MATLAB Implementation of Discrete Cosine Transform Compression Program

Discrete Cosine Transform (DCT) is a widely used technique in image and signal compression, playing a fundamental role in standards like JPEG image compression. By converting images from the spatial domain to the frequency domain, DCT concentrates energy into a few low-frequency coefficients, enabling efficient compression. Implementing a DCT compression program in MATLAB typically involves these key algorithmic steps: First, the input image is divided into blocks, commonly using 8x8 pixel blocks through MATLAB's block processing functions. Then, two-dimensional DCT transformation is applied to each block using MATLAB's built-in dct2() function. Next, DCT coefficients undergo quantization using quantization tables, where important low-frequency components are preserved while high-frequency details are discarded through thresholding operations.
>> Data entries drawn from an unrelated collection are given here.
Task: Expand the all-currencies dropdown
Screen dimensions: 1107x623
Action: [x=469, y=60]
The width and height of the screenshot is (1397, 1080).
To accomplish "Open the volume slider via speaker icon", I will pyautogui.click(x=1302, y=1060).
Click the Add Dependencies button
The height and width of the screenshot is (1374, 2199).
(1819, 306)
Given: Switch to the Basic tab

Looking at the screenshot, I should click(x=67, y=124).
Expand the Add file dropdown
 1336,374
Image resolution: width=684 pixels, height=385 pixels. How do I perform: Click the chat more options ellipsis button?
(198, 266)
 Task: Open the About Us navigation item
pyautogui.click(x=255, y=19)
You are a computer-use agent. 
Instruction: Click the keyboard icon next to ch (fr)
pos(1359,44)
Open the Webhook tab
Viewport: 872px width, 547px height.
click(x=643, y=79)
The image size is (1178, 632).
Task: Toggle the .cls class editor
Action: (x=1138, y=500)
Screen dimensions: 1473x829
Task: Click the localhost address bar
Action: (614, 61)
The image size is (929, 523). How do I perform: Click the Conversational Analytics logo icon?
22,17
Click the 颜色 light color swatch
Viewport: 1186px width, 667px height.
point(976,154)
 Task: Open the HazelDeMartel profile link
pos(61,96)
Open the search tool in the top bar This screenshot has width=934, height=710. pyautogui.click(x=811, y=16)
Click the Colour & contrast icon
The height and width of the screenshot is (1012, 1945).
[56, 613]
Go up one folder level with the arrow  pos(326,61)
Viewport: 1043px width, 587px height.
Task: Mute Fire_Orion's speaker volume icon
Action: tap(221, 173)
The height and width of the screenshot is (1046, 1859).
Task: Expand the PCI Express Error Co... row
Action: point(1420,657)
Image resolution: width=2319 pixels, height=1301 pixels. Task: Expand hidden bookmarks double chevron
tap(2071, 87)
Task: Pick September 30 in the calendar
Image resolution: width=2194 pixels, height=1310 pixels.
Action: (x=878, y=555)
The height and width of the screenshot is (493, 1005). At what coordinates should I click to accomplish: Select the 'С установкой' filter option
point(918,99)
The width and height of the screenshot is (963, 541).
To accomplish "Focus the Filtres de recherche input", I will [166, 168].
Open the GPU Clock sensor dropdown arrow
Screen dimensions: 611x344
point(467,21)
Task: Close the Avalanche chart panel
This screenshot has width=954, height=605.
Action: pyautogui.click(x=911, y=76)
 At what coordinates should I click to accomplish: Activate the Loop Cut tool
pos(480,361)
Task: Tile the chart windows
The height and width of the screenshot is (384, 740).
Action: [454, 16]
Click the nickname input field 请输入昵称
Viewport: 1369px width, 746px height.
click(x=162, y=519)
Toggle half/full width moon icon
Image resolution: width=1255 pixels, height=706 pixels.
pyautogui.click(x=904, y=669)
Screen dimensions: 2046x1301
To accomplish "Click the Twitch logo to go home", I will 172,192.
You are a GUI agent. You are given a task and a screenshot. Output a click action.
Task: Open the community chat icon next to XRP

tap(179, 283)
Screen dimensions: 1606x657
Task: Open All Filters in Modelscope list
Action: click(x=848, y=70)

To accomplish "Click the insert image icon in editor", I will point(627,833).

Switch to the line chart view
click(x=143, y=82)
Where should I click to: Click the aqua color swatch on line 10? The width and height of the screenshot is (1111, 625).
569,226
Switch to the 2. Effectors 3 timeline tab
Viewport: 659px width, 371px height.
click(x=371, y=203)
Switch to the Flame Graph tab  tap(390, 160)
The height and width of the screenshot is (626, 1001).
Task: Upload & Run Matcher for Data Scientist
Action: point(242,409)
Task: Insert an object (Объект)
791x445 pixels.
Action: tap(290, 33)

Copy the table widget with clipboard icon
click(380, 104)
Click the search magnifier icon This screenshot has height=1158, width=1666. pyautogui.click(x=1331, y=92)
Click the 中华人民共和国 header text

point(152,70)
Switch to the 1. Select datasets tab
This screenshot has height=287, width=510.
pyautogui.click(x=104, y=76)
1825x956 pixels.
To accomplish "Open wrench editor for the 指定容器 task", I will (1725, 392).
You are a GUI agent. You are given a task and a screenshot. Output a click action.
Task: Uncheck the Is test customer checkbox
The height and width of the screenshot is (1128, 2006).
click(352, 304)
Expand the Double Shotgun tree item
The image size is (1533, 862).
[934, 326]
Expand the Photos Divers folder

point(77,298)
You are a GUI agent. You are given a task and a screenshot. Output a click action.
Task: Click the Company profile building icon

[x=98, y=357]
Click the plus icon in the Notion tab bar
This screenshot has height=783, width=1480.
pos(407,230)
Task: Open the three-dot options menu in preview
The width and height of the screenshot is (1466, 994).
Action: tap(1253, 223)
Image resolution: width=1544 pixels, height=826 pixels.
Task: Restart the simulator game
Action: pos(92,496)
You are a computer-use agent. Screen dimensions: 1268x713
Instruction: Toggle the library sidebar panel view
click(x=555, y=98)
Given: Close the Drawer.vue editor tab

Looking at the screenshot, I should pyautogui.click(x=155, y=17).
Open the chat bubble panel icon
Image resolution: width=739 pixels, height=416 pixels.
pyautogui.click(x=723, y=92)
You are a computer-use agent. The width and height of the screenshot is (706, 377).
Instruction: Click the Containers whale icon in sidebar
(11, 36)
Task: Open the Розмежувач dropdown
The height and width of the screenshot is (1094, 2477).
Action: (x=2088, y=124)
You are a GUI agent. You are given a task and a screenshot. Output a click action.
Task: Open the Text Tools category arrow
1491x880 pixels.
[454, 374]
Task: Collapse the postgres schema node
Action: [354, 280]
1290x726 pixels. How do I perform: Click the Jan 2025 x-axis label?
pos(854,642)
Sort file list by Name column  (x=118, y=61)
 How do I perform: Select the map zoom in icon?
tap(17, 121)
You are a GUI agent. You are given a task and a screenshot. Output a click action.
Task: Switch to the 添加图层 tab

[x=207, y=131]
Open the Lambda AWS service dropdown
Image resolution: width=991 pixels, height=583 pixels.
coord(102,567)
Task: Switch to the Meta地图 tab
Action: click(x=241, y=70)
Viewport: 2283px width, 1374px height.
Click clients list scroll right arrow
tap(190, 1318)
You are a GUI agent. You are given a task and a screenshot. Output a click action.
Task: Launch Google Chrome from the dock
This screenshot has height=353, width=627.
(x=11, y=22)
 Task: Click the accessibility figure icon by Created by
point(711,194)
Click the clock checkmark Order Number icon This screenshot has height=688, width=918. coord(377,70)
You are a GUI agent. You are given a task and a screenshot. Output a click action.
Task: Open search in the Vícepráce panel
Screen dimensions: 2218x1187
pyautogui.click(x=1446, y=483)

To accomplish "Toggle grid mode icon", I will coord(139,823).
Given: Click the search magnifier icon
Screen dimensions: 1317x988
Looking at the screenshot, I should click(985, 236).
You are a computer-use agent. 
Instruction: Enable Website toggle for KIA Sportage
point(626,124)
Finally, the quantized coefficients are encoded using entropy coding methods like Huffman coding to further reduce data size. Image reconstruction follows the inverse process: decoding, inverse quantization using idct2() for IDCT transformation, and block merging. This approach offers excellent balance between compression efficiency and controllable quality loss. By adjusting quantization step sizes through MATLAB's parameter tuning, users can flexibly control compression ratios and image quality. Due to DCT's symmetry and real-valued output characteristics, it demonstrates superior computational efficiency compared to Fourier transforms in practical implementations. The MATLAB implementation typically includes functions for coefficient thresholding, zig-zag scanning for efficient encoding, and quality metrics calculation for performance evaluation.